Duration of travel-associated faecal colonisation with ESBL-producing Enterobacteriaceae - A one year follow-up study.

  • Åse ÖstholmBalkhed,
  • Maria Tärnberg,
  • Maud Nilsson,
  • Lennart E Nilsson,
  • Håkan Hanberger,
  • Anita Hällgren,
  • Southeast Sweden Travel Study Group

DOI
https://doi.org/10.1371/journal.pone.0205504
Journal volume & issue
Vol. 13, no. 10
p. e0205504

Abstract

Read online

BACKGROUND:In a previous study, we found that 30% of individuals travelling outside Scandinavia acquired extended-spectrum beta-lactamase-producing Enterobacteriaceae (ESBL-PE) in their faecal flora.
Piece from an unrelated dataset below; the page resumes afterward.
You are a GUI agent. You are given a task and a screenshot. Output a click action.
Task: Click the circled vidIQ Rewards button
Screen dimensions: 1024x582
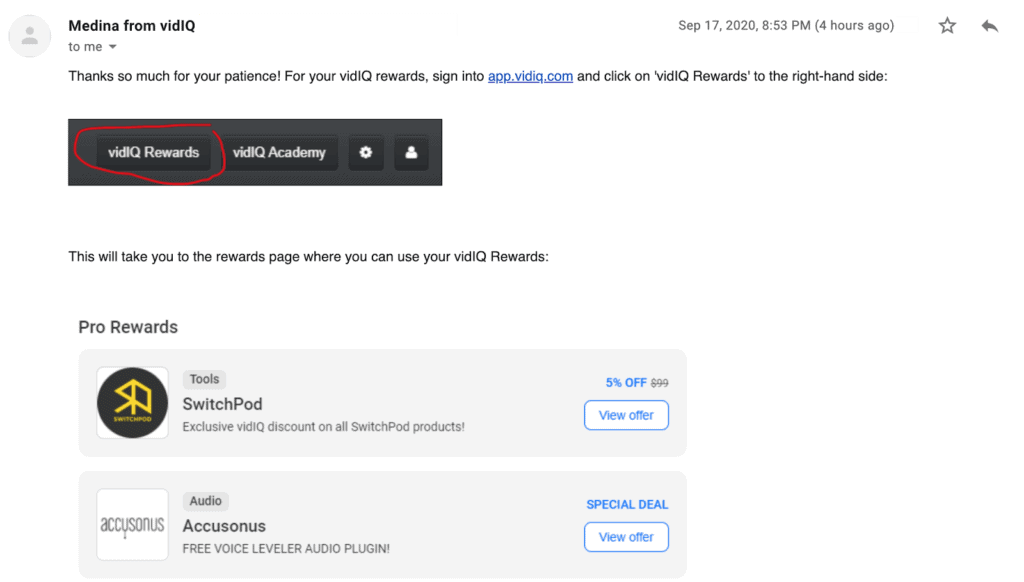pos(153,153)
The aim of this study was to determine the duration of travel-associated faecal colonisation with ESBL-PE, to assess risk factors for prolonged colonisation and to detect changes in antibiotic susceptibility during prolonged colonisation. METHODS:Individuals with travel-associated colonisation with ESBL-PE submitted faecal samples every 3rd month over a one-year period. A questionnaire was completed at the beginning and end of follow-up. All specimens were analysed for ESBL-PE, and all isolates underwent confirmatory phenotype testing as well as molecular characterisation of ESBL-genes. Minimum inhibitory concentrations (MIC) for beta-lactam and non-beta-lactam agents were determined using the Etest. RESULTS:Among 64 participants with travel-associated colonisation with ESBL-PE, sustained carriage was seen in 20/63 (32%), 16/63 (25%), 9/63 (14%) and 7/64 (11%) at 3, 6, 9 and 12 months after return from their journey, respectively. The majority, 44 (69%) of travellers were short-term carriers with ESBL-PE only detected in the initial post-travel stool sample. Evaluation of risk factors demonstrated a decreased risk of becoming a long-term carrier among travellers with diarrhoea while abroad and a history of a new journey during the follow-up period. High susceptible rates were demonstrated to carbapenems (97-100%), temocillin (95%), mecillinam (97%), amikacin (98%), fosfomycin (98%), nitrofurantoin (99%) and tigecycline (97%). CONCLUSION:Travel-associated faecal colonisation with ESBL-PE appears to be transient and generally brief. Diarrhoea while abroad or a new trip abroad during the follow-up period decreased the risk of becoming a long-term carrier. Only 11% of travellers who acquired ESBL-PE during their travels had sustained colonisation 12 months after return.